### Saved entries
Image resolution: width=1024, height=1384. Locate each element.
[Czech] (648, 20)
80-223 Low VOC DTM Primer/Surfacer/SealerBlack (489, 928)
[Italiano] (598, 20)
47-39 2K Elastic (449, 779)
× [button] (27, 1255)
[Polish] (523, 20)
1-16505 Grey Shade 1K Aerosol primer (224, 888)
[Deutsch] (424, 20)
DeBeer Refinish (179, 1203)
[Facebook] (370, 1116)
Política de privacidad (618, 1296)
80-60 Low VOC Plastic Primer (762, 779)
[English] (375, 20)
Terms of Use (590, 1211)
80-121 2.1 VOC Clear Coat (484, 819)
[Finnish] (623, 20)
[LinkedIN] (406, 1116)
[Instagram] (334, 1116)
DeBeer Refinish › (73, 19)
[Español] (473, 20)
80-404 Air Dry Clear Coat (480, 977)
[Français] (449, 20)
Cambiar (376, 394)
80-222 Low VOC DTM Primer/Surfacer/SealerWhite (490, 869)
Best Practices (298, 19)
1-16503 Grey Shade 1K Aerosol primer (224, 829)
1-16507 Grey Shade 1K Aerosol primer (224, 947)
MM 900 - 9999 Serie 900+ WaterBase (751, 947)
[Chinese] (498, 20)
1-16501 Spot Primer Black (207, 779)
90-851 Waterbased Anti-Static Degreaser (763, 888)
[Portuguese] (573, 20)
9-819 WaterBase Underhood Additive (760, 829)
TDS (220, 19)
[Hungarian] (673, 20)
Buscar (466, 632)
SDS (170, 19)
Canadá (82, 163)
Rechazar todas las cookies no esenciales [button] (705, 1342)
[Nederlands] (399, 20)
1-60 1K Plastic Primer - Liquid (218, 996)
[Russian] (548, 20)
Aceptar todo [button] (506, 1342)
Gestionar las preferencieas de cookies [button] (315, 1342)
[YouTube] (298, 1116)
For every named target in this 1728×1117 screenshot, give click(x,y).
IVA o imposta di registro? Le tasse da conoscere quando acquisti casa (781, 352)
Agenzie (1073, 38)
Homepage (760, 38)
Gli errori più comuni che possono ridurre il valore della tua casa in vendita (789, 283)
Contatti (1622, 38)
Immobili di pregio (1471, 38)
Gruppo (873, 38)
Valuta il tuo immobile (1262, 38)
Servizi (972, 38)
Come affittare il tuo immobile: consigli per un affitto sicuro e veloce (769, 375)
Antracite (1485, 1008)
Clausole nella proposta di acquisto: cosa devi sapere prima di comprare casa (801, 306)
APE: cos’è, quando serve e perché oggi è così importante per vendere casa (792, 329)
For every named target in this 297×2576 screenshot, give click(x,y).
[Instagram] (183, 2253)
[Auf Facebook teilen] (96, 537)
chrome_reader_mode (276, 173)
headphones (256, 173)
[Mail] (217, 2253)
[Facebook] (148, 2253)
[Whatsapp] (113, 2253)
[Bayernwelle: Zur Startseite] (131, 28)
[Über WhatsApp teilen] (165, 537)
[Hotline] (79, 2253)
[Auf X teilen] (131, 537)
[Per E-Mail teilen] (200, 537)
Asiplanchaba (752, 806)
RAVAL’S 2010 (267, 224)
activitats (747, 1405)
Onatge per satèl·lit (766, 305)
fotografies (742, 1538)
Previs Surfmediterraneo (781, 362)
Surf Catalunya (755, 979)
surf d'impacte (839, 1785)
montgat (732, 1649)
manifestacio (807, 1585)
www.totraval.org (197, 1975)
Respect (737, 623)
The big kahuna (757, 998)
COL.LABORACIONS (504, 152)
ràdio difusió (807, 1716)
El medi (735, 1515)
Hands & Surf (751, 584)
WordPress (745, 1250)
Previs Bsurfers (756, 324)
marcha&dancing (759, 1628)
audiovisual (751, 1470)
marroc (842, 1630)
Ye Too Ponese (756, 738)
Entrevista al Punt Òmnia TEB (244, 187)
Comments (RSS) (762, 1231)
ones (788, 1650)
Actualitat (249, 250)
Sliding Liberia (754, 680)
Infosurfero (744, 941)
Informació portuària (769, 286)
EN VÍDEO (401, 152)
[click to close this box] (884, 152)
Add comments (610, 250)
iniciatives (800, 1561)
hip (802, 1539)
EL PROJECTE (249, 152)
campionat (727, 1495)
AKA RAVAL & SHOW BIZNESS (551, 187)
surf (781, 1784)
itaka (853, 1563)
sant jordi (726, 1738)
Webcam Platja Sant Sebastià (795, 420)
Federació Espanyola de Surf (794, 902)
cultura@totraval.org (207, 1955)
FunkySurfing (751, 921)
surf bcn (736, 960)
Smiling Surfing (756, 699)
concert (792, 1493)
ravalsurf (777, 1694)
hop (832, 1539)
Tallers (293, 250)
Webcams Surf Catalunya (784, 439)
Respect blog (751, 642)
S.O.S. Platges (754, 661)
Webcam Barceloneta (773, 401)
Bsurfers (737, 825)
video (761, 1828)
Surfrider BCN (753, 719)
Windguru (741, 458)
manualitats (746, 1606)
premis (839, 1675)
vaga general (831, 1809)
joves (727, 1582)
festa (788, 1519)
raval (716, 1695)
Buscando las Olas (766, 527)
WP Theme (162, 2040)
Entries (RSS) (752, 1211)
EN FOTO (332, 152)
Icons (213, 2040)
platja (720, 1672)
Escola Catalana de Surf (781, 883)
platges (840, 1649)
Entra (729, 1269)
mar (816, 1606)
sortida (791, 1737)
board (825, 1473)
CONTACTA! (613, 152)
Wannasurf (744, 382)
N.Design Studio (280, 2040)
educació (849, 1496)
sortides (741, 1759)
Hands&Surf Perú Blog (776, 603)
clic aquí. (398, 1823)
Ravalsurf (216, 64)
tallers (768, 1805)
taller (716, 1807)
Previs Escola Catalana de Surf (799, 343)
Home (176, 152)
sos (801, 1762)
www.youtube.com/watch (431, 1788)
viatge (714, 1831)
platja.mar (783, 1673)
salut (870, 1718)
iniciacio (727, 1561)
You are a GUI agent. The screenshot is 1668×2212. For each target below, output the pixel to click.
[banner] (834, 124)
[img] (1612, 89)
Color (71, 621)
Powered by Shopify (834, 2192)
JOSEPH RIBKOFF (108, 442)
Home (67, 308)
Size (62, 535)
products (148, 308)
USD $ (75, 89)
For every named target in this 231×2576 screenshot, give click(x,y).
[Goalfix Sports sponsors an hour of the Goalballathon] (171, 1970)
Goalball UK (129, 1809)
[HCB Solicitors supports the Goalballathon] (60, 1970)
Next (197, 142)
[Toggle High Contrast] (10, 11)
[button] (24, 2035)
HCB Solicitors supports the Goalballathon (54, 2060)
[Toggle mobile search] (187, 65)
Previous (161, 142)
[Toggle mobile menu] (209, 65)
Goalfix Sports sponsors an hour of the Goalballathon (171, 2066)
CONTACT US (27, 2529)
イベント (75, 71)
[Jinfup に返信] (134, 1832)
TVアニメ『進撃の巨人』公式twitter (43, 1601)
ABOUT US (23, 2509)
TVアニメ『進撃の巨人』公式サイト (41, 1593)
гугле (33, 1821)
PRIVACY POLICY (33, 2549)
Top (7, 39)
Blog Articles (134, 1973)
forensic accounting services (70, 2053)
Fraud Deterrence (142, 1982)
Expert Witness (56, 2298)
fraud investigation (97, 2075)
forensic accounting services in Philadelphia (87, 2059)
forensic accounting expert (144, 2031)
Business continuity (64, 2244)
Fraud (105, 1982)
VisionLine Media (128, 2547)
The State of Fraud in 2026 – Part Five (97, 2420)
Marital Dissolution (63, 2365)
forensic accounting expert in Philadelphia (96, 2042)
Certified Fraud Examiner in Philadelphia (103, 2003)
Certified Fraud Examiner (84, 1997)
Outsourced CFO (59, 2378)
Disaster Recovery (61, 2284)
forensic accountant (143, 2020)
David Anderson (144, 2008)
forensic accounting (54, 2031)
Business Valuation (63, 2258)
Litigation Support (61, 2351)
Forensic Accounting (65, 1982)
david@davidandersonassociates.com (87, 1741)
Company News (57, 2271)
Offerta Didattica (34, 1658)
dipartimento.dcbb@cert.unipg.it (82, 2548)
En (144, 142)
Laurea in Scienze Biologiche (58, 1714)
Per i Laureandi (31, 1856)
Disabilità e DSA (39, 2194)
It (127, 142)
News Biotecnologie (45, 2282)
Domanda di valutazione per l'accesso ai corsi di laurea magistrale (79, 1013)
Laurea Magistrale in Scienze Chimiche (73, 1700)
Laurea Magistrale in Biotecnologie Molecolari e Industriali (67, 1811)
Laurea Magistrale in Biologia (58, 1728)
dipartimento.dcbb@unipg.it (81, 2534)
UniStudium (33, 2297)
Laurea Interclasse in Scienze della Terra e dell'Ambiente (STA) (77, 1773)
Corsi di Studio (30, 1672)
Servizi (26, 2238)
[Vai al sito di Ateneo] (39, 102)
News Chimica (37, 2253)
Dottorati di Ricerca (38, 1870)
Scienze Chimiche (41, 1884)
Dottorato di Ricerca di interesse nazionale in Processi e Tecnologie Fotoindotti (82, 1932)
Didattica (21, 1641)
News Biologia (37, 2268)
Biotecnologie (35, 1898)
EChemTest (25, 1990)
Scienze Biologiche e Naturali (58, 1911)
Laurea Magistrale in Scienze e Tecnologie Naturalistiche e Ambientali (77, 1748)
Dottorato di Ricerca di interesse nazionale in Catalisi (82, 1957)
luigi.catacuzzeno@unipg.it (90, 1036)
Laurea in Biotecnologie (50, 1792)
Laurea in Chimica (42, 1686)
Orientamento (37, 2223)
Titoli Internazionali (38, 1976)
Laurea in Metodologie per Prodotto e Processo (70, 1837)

### YOUR GOAL
Among the lines above, repeat exactly those from the line with "Contatti (1622, 38)" to the line with "montgat (732, 1649)", counting both ends.

### TASK RESULT
Contatti (1622, 38)
Immobili di pregio (1471, 38)
Gruppo (873, 38)
Valuta il tuo immobile (1262, 38)
Servizi (972, 38)
Come affittare il tuo immobile: consigli per un affitto sicuro e veloce (769, 375)
Antracite (1485, 1008)
Clausole nella proposta di acquisto: cosa devi sapere prima di comprare casa (801, 306)
APE: cos’è, quando serve e perché oggi è così importante per vendere casa (792, 329)
For every named target in this 297×2576 screenshot, give click(x,y).
[Instagram] (183, 2253)
[Auf Facebook teilen] (96, 537)
chrome_reader_mode (276, 173)
headphones (256, 173)
[Mail] (217, 2253)
[Facebook] (148, 2253)
[Whatsapp] (113, 2253)
[Bayernwelle: Zur Startseite] (131, 28)
[Über WhatsApp teilen] (165, 537)
[Hotline] (79, 2253)
[Auf X teilen] (131, 537)
[Per E-Mail teilen] (200, 537)
Asiplanchaba (752, 806)
RAVAL’S 2010 (267, 224)
activitats (747, 1405)
Onatge per satèl·lit (766, 305)
fotografies (742, 1538)
Previs Surfmediterraneo (781, 362)
Surf Catalunya (755, 979)
surf d'impacte (839, 1785)
montgat (732, 1649)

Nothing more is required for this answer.